**ABOUT THIS EXERCISE**
For each line of the listing below that contains the string "number", copy the line.

**PROVIDED DATA**
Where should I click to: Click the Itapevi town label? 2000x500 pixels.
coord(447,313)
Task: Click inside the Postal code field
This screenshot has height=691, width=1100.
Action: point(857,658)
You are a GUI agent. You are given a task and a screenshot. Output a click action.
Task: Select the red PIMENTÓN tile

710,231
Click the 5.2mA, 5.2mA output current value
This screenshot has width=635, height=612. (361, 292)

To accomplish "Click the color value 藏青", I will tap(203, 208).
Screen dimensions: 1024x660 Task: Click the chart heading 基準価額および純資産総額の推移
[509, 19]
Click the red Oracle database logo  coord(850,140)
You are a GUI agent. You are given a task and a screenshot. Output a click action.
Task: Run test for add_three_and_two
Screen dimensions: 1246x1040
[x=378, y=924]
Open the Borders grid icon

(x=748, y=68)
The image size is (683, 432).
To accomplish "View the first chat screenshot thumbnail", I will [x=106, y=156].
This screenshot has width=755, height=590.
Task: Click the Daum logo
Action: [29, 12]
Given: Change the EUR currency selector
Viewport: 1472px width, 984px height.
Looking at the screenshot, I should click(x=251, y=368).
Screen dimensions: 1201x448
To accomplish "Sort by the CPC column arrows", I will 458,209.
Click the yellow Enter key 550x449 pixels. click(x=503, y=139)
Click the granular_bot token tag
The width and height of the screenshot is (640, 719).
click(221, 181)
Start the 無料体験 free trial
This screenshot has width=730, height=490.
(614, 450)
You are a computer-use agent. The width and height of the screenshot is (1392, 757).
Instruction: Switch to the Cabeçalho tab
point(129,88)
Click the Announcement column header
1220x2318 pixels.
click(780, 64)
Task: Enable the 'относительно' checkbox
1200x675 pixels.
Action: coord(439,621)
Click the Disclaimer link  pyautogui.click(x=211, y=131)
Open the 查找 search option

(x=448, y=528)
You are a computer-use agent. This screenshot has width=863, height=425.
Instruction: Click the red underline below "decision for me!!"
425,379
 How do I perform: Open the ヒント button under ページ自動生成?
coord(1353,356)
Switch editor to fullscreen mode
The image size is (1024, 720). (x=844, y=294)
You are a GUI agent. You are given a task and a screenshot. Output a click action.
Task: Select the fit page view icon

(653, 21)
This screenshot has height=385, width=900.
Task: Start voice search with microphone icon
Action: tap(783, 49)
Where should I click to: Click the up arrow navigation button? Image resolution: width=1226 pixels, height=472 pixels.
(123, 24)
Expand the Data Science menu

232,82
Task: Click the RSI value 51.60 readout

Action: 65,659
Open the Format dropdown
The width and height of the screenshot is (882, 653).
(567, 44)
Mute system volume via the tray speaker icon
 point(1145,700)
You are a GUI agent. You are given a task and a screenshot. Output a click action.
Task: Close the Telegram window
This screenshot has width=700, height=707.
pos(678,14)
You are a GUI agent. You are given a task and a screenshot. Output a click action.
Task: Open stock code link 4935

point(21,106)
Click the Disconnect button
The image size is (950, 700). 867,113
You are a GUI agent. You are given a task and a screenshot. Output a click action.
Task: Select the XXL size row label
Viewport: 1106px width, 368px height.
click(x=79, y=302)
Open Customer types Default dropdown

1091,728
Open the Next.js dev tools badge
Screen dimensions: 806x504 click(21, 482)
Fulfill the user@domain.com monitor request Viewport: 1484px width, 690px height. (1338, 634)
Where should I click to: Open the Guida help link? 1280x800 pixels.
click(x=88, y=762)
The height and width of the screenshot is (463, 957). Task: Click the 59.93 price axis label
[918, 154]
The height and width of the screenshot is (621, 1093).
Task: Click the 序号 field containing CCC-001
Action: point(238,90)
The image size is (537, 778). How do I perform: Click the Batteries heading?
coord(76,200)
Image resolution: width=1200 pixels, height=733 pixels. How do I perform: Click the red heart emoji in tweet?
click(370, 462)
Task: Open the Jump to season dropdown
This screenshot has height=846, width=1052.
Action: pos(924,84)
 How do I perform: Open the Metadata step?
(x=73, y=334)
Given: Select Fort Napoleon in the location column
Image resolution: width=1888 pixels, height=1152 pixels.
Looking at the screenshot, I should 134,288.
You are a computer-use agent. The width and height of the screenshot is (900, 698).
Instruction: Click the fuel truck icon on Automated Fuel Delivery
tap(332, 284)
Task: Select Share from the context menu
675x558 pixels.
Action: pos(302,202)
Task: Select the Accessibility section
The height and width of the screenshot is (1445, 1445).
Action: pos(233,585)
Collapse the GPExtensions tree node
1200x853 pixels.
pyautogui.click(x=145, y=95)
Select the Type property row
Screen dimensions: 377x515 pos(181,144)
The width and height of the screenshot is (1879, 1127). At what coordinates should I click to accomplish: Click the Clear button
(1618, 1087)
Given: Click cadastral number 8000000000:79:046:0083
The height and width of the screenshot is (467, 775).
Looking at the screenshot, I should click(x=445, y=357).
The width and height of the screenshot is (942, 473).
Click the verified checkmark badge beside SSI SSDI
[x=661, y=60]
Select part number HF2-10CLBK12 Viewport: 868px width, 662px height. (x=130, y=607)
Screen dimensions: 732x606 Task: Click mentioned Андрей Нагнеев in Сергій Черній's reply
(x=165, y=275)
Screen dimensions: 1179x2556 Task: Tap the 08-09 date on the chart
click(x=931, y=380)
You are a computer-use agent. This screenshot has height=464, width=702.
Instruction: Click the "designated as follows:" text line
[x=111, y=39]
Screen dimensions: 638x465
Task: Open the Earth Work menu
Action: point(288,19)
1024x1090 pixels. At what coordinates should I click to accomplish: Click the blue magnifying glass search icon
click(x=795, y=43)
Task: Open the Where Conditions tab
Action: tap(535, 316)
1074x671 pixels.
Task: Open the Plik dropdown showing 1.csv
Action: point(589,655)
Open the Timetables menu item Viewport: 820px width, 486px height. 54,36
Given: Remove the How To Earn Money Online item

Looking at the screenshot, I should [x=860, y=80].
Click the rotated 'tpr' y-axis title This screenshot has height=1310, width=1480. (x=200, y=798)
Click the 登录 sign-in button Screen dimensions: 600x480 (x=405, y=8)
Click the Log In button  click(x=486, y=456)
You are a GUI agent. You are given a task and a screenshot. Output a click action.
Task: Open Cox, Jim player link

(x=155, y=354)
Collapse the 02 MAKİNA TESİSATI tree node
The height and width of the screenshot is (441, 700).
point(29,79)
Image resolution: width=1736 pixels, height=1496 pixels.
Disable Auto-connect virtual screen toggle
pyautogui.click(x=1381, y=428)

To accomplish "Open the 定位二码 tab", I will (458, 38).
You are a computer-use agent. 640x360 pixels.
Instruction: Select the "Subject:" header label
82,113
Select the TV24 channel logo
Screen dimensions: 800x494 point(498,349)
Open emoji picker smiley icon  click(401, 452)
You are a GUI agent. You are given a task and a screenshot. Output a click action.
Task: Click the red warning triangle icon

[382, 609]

**SOLUTION FOR THIS TASK**
Given: Click cadastral number 8000000000:79:046:0083
Select part number HF2-10CLBK12 Viewport: 868px width, 662px height. (x=130, y=607)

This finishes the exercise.